Comme certaines et certains d'entre vous, j'ai pleuré de rage au verdict du procès de Burgos (1970) tout comme j'ai sauté de joie à la mort de Luis Carrero Blanco (1973).
Après la mort du caudillo et la transition démocratique, ma compréhension quant à la pertinence du maintien de la lutte armée s'étiola peu à peu.
Mon constat était que l'alliance objective s'étant de facto instaurée entre l'aveuglement irrédentiste de l'ETA et la violence directe ou plus pernicieuse de l'appareil répressif de l'état central madrilène pervertissait le débat politique et annihilait les revendications démocratiques portées par la gauche abertzale dans le champ associatif, culturel, syndical et politique.
Ce long préambule pour vous dire tout l'intérêt que, dès l'entame, j'ai porté au présent ouvrage.

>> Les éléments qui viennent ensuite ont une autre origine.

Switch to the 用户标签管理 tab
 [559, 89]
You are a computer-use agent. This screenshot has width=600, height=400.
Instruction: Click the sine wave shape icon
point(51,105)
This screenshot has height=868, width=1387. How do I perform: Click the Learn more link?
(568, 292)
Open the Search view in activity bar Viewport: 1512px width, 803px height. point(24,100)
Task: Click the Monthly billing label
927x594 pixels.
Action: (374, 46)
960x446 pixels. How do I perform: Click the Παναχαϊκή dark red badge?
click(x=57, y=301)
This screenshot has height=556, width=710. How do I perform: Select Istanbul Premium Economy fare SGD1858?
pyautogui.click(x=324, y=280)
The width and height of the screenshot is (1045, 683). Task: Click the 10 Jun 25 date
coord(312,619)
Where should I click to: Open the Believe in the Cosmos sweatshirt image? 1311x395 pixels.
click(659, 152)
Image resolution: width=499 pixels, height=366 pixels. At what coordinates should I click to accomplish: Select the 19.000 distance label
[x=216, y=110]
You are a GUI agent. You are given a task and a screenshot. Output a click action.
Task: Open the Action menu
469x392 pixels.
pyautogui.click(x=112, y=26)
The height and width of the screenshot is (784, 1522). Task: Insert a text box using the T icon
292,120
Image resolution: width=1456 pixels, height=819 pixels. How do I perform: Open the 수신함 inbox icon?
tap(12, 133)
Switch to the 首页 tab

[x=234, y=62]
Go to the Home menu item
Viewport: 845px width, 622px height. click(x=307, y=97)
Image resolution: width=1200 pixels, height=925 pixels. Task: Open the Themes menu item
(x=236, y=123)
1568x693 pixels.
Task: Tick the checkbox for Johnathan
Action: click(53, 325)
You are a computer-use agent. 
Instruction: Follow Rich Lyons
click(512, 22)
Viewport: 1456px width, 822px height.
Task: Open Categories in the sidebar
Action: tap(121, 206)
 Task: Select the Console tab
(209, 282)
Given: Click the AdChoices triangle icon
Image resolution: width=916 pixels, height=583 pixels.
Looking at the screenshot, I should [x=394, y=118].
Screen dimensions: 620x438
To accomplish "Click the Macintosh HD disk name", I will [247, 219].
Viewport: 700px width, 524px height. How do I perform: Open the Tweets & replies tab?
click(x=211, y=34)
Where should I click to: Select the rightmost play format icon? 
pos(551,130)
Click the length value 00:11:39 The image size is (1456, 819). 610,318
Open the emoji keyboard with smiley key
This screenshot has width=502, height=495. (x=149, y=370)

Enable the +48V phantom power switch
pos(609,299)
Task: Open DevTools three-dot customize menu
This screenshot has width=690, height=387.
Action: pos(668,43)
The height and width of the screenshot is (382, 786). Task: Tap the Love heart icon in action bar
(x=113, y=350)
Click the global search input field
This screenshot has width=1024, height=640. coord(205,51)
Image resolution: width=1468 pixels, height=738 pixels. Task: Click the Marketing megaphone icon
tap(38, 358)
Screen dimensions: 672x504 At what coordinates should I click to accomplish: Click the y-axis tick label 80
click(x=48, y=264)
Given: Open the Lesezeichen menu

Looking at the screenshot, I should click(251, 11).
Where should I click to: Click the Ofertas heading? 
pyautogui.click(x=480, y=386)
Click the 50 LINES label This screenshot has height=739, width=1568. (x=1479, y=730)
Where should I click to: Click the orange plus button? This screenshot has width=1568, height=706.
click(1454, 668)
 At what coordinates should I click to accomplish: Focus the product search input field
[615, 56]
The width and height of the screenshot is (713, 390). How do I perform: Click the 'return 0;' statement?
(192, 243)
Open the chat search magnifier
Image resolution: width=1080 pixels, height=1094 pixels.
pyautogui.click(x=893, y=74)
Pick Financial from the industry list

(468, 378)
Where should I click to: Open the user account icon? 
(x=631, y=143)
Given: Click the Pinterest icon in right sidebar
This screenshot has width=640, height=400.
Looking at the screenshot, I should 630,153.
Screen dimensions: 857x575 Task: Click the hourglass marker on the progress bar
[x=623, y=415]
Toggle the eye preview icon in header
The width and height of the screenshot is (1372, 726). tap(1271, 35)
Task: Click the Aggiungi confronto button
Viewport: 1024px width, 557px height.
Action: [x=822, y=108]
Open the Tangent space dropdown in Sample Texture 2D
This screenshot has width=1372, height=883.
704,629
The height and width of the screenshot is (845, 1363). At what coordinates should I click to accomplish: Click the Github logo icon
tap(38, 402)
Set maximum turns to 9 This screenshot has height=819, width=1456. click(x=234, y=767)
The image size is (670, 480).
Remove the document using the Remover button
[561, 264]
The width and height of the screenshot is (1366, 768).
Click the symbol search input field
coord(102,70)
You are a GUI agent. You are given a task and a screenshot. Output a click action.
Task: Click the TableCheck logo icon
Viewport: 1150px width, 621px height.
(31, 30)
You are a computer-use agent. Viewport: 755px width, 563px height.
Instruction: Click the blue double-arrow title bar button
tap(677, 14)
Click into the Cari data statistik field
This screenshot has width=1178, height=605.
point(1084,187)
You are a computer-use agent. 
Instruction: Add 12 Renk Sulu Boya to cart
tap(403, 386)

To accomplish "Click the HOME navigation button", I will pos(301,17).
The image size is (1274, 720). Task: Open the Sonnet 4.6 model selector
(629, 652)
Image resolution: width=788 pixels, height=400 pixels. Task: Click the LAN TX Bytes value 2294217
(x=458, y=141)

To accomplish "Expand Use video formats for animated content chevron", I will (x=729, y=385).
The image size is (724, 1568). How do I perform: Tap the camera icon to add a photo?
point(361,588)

Alfonso Zapico, talentueux représentant d'une nouvelle génération de dessinateurs/illustrateurs en terre d'Espagne, a le projet un peu fou de faire se rencontrer durant l'hiver 2016 deux de ses amis basques qu'à priori tout oppose.
D'un côté
Fermin MUGURUZA, indépendantiste ET internationaliste, artiste protéiforme à la renommée internationale, fer de lance (entre autres) du "Rock radical basque" (Kortatu, Negu Gorriak, ...) ;
De l'autre, Eduardo MADINA, jeune parlementaire en Biscaye, étoile montante du PSE (
Parti Socialiste d'Euskadi), victime en 2002 d'un attentat à la voiture piégée perpétré par l'ETA où il perdit la moitié de sa jambe gauche.
Au final nous est offert un roman graphique au crayonné en noir et blanc un peu minimaliste mais à l'élégance subtile qui a pour modeste et hasardeuse ambition (en y parvenant) d'éclaircir les zones d'ombre, briser les interdits, libérer la parole, susciter l'écoute, alternant analyses, émotion, humour et légèreté.
Pour ce faire, l'auteur n'adopte pas de démarche racoleuse et refuse de céder aux sirènes de la délation ou du règlement de compte.
Pour peu que la thématique abordée vous interpelle, vous apprécierez une bien belle oeuvre de résilience, au titre judicieusement évocateur, célébrant sans angélisme la paix des armes chèrement acquise mais enfin retrouvée.